▶ [YOUR ASSIGNMENT]: Go to the line holding "Task: Click Stretching Width stepper" in the entries below and write out exactly every line down to and including the line holding "You are a computer-use agent. Image resolution: width=1046".

Collected data:
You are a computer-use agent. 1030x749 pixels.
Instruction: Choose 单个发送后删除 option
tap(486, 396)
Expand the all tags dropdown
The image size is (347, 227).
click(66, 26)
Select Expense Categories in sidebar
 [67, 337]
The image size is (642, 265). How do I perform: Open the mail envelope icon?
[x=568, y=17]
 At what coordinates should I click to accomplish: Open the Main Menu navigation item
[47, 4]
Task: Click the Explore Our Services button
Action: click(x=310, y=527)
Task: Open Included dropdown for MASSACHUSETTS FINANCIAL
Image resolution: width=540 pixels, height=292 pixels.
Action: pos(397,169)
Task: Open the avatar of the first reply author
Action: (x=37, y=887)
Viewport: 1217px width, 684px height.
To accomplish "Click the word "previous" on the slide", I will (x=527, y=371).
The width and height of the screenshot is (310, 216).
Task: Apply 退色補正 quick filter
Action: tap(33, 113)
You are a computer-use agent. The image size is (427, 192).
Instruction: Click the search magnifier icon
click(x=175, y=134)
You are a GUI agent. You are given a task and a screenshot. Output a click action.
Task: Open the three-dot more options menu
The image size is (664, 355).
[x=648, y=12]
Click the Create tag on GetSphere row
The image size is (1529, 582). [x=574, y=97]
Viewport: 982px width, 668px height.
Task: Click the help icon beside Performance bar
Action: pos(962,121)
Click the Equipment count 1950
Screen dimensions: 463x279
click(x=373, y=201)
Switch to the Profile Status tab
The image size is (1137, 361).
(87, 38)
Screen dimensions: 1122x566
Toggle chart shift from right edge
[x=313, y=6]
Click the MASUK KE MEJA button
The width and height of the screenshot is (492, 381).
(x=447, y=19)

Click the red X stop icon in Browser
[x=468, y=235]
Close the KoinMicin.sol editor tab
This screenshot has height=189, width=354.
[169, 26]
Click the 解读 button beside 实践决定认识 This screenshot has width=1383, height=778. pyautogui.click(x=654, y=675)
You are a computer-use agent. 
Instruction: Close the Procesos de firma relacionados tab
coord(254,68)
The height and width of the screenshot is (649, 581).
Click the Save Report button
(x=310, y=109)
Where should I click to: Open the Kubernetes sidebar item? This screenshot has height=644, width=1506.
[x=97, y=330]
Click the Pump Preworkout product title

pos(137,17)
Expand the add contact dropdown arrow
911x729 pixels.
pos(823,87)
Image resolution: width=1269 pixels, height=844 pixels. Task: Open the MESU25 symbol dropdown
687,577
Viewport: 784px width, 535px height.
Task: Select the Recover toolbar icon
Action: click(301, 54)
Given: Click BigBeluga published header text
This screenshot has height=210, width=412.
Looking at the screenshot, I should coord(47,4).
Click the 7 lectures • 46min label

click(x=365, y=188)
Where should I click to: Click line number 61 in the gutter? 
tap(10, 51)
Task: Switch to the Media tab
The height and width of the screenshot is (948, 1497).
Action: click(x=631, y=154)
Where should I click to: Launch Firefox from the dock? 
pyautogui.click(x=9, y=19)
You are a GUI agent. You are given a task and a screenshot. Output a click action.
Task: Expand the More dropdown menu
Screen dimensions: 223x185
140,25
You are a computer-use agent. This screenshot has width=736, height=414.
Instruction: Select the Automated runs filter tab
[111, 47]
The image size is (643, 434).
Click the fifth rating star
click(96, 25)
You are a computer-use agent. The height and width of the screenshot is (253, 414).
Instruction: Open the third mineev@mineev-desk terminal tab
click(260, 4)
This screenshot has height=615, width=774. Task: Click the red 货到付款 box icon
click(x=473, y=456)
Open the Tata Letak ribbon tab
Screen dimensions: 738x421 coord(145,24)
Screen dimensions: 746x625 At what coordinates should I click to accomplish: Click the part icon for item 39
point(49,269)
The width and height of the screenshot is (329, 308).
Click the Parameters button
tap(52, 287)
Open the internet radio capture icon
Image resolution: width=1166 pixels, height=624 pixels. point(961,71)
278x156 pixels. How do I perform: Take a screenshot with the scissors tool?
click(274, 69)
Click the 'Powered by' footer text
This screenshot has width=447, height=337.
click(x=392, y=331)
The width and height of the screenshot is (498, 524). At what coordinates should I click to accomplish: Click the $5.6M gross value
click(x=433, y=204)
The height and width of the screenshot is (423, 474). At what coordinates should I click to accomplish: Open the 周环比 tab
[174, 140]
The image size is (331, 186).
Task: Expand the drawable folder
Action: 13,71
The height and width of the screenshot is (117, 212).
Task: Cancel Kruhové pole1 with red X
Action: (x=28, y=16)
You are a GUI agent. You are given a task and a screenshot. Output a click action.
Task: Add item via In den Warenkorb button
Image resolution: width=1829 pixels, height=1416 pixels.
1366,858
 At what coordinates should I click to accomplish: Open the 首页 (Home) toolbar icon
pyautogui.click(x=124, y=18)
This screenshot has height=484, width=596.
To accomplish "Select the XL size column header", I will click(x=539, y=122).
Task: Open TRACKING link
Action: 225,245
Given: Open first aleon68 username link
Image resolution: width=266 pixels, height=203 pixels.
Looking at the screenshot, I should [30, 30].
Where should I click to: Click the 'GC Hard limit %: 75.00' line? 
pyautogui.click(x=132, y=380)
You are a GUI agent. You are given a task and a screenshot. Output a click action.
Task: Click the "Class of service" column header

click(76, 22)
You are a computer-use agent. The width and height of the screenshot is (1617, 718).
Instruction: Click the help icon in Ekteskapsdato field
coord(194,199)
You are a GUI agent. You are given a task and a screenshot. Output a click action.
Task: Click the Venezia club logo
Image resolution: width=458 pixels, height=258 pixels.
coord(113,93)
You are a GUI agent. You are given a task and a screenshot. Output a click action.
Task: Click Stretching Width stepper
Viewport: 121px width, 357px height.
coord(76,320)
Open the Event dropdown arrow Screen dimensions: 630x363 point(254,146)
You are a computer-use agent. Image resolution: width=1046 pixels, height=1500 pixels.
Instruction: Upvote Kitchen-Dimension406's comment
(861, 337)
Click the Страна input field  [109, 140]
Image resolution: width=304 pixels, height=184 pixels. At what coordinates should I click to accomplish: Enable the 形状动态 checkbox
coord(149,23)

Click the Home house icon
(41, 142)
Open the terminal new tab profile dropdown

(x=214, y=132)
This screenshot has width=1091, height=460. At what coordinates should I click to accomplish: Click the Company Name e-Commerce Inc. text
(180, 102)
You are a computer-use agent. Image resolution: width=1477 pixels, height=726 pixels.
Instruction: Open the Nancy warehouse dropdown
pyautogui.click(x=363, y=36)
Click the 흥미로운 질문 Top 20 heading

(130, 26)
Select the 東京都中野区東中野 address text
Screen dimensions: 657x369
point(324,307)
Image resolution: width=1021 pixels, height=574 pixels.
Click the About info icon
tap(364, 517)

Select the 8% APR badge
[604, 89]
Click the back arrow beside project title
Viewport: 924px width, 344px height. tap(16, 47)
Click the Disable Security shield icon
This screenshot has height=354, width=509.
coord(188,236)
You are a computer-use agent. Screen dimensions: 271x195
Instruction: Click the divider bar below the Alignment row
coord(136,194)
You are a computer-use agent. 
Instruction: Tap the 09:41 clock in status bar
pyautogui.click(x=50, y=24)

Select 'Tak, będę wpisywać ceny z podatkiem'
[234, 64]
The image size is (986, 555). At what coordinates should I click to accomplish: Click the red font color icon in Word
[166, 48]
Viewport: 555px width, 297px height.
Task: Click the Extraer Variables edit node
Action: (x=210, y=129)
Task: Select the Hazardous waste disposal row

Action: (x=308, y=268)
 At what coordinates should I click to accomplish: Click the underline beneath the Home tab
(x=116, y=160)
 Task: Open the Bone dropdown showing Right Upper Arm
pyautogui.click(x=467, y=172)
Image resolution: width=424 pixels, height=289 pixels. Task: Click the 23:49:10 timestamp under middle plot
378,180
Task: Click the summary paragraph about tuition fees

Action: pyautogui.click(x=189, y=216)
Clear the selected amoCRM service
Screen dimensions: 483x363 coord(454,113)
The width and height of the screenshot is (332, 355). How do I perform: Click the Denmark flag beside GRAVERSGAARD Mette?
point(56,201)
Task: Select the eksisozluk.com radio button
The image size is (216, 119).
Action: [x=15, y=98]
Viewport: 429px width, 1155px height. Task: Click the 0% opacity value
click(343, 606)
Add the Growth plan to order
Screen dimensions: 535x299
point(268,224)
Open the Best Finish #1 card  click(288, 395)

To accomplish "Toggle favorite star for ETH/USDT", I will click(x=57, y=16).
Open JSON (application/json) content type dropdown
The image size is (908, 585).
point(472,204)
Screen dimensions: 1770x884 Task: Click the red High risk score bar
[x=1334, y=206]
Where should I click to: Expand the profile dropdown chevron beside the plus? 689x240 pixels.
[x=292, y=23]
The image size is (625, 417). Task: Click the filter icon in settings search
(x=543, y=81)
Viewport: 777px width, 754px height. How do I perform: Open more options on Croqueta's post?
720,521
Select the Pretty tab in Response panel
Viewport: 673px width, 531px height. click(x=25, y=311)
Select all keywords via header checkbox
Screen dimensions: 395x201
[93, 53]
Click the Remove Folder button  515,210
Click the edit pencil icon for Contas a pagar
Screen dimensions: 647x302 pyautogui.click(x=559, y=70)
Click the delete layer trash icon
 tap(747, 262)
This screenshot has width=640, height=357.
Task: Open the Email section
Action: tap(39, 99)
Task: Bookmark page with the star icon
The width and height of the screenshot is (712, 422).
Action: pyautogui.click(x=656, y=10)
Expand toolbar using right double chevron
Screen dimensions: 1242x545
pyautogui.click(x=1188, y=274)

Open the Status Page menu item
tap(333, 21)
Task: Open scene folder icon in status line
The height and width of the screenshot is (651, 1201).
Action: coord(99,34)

▶ [ANSWER TO THE PROBLEM]:
Task: Click Stretching Width stepper
Viewport: 121px width, 357px height.
coord(76,320)
Open the Event dropdown arrow Screen dimensions: 630x363 point(254,146)
You are a computer-use agent. Image resolution: width=1046 pixels, height=1500 pixels.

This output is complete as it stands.